*AIM OF THE EXERCISE*. Could you print the lines below exactly, from the one holding "Equipos de iluminación (362, 158)" through the last line, with no other output?
[SUPPLIED DATA]
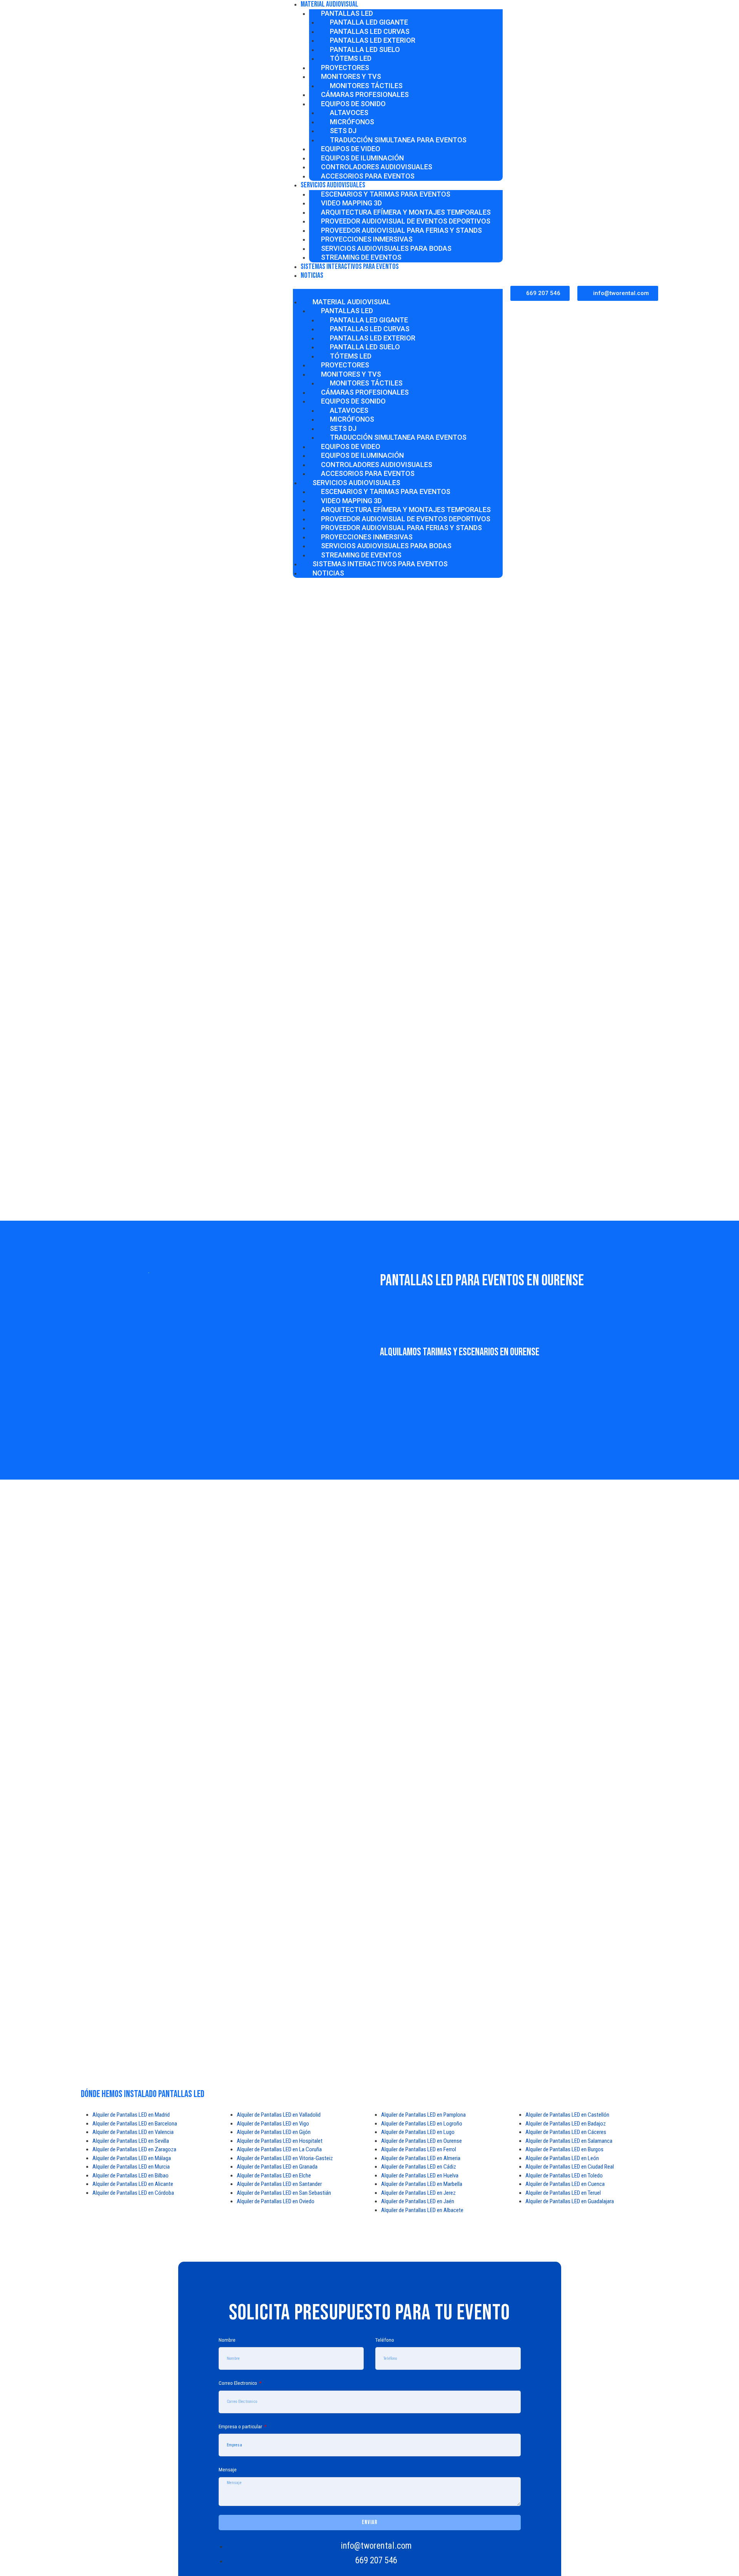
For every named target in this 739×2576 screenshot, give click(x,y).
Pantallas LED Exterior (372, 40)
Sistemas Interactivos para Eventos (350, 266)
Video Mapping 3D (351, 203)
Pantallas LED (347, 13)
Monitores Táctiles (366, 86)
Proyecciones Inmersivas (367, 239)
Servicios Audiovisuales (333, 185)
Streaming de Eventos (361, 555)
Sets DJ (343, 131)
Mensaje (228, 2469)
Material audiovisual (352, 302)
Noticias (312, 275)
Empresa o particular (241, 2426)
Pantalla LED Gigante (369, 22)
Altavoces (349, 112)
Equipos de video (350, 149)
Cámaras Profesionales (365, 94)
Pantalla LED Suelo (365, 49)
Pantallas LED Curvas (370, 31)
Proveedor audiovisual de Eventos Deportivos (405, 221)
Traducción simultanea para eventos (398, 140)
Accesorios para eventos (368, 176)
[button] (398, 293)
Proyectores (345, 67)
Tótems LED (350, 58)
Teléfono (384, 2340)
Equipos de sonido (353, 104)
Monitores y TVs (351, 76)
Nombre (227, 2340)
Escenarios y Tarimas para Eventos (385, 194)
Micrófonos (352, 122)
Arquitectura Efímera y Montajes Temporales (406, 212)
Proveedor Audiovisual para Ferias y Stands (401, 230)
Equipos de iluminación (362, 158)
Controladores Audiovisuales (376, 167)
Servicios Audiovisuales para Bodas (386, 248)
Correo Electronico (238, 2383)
[/SUPPLIED DATA]
*OUTPUT*.
Equipos de iluminación (362, 158)
Controladores Audiovisuales (376, 167)
Servicios Audiovisuales para Bodas (386, 248)
Correo Electronico (238, 2383)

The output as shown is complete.